The amendment is in force as of January 1, 2020.

In this respect, the revised NID Reference Rates for 2020 are as follows:

 

Interest rate of 10-year government bond yield

NID Reference Rate 2020 (New)

Abu Dhabi

2,514

7,514

Argentina

10,253

15,253

Armenia

8,064

13,064

Austria

0,016

5,016

Belarus (US$)

5,350

10,350

Belgium

0,086

5,086

Bulgaria

0,257

5,257

Canada

1,699

6,699

China

3,130

8,130

Croatia

0,621

5,621

Cyprus

0,536

5,536*

Czech Republic

1,569

6,569

Dubai (US$)

3,160

8,160

Egypt

13,518

18,518

Egypt (US$)

6,382

11,382

Finland

0,043

5,043

France

0,115

5,115

Germany

-0,210^

4,79

Greece

1,431

6,431

Hong Kong

1,699

6,699

Hungary

2,017

7,017

India

6,557

11,557

Ireland

0,120

5,120

Isle of Man

1,712

6,712

Israel

0,960

5,960

Israel (US$)

2,520

7,520

Italy

1,404

6,404

Kazakhstan (€)

0,996

5,996

Kazakhstan (US$)

2,566

7,566

Kenya

12,180

17,180

Latvia

0,136

5,136

Lithuania

0,169

5,169

Luxembourg

-0,087^

4,913

Morocco

2,420

7,420

Mauritius

4,260

9,260

Netherlands

-0,060^

4,94

Nigeria

11,563

16,563

Norway

1,540

6,540

Poland

2,109

7,109

Romania

4,398

9,398

Russia

6,270

11,270

Russia (US$)

2,605

7,605

Saudi Arabia

2,839

7,839

Serbia

2,778

7,778

Singapore

1,730

6,730

Slovakia

0,192

5,192

Slovenia

0,267

5,267

South Africa

9,018

14,018

Spain

0,463

5,463

Sweden

0,145

5,145

Switzerland

-0,454^

4,546

Taiwan

0,670

5,670

U.S.A.

1,919

6,919

Ukraine (US$)

6,504

11,504

United Kingdom

0,817

5,817

Vietnam

3,459

8,459

 

*The Cyprus rate should be used only in the event in which the country in which the new equity is invested has not issued any government bond.

^ Marked countries have a negative interest rate.
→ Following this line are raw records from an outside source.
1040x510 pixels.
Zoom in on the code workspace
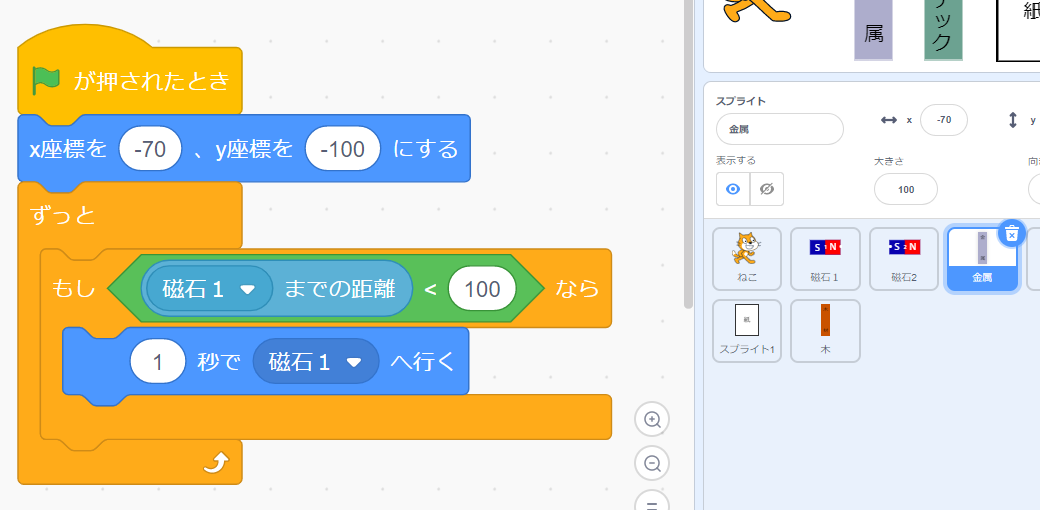point(653,419)
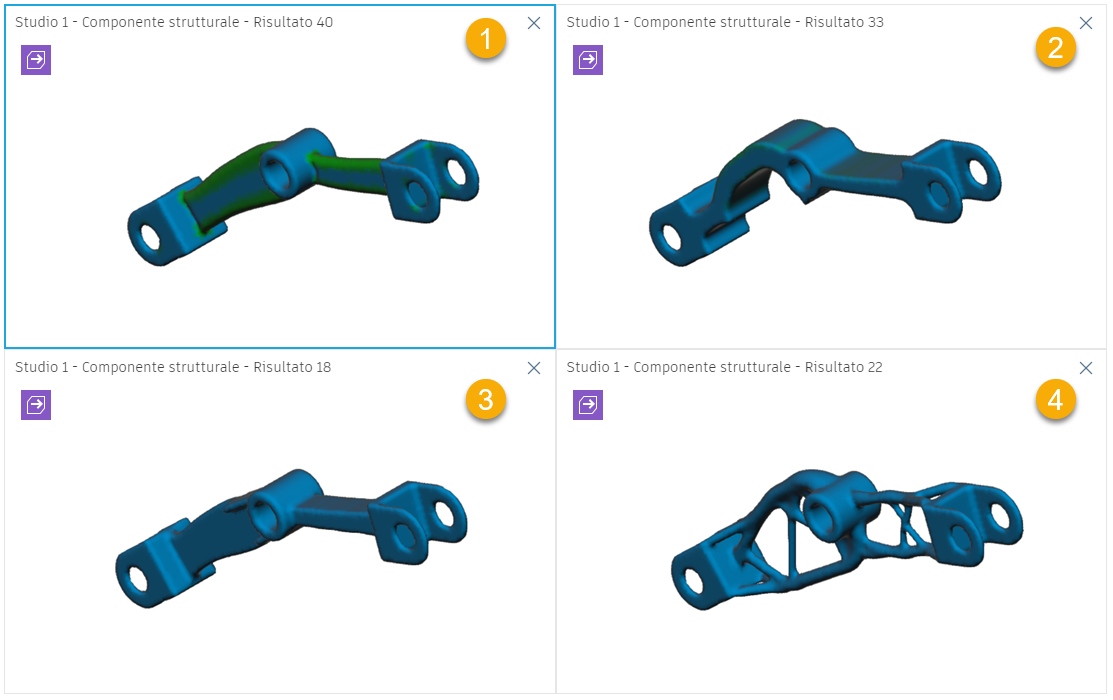Click the title 'Componente strutturale - Risultato 33'
The image size is (1113, 700).
tap(759, 22)
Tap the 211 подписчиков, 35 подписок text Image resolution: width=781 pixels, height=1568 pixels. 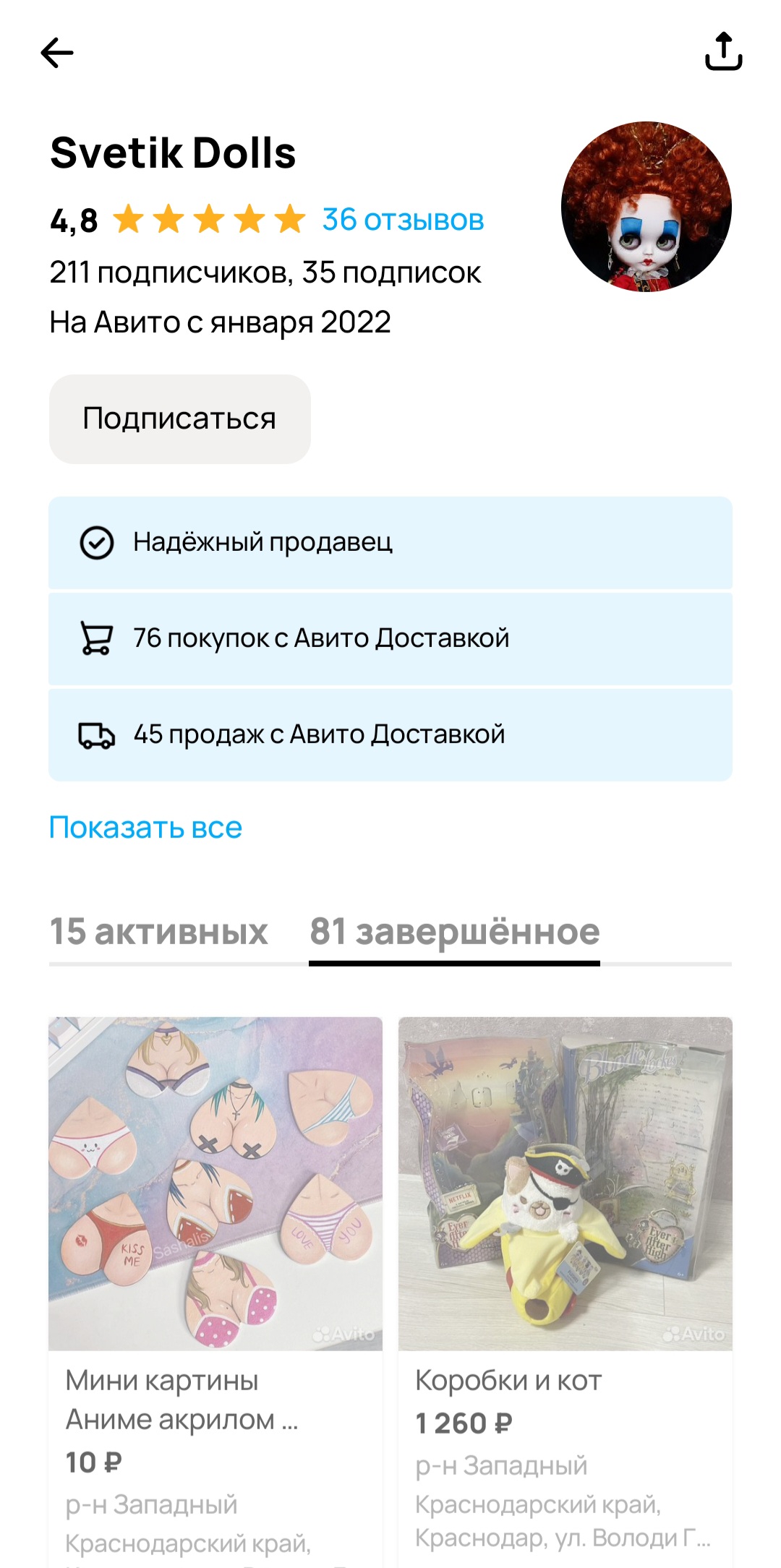(x=265, y=273)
Definition of “old equity”     

Up until the amending law, “new equity” (on which NID is allowed as a deduction) is defined as any equity introduced in the business on or after January 1, 2015 and includes issued fully paid share capital and share premium but does not include amounts which have been capitalized and result from a revaluation of movable or immovable property or retained earnings (prior to December 31, 2014) and “old equity” is defined as equity that existed on December 31, 2014. The definition of new equity does not include any equity introduced into the business after January 1, 2015 which is derived directly or indirectly from reserves that existed on December 31, 2014 but are not related to new assets used in the business.

The amendment provides that new equity will no longer include any equity derived directly or indirectly from reserves that existed on December 31, 2014 regardless of whether or not it is related to new assets used in the business.

The amendment is in force as of January 1, 2021

 

Clarifications to the matching principle

The law has been amended retrospectively to align the tax law provisions with Circular 2016/10 issued by the Cyprus Tax Department on the practical implementation of the NID rules.

In this respect the amending law introduced in the Cyprus Income Tax Law:

  1. the matching principle between the new equity and the net taxable income that arises from such equity and the application of the 80% deduction on every stream of income separately; and
  2. a restriction of NID in the event of a net allowable loss resulting from the introduction of new equity.

The amendments apply retrospectively as of January 1, 2015.

The above communication replaces any related material issued previously in 2020.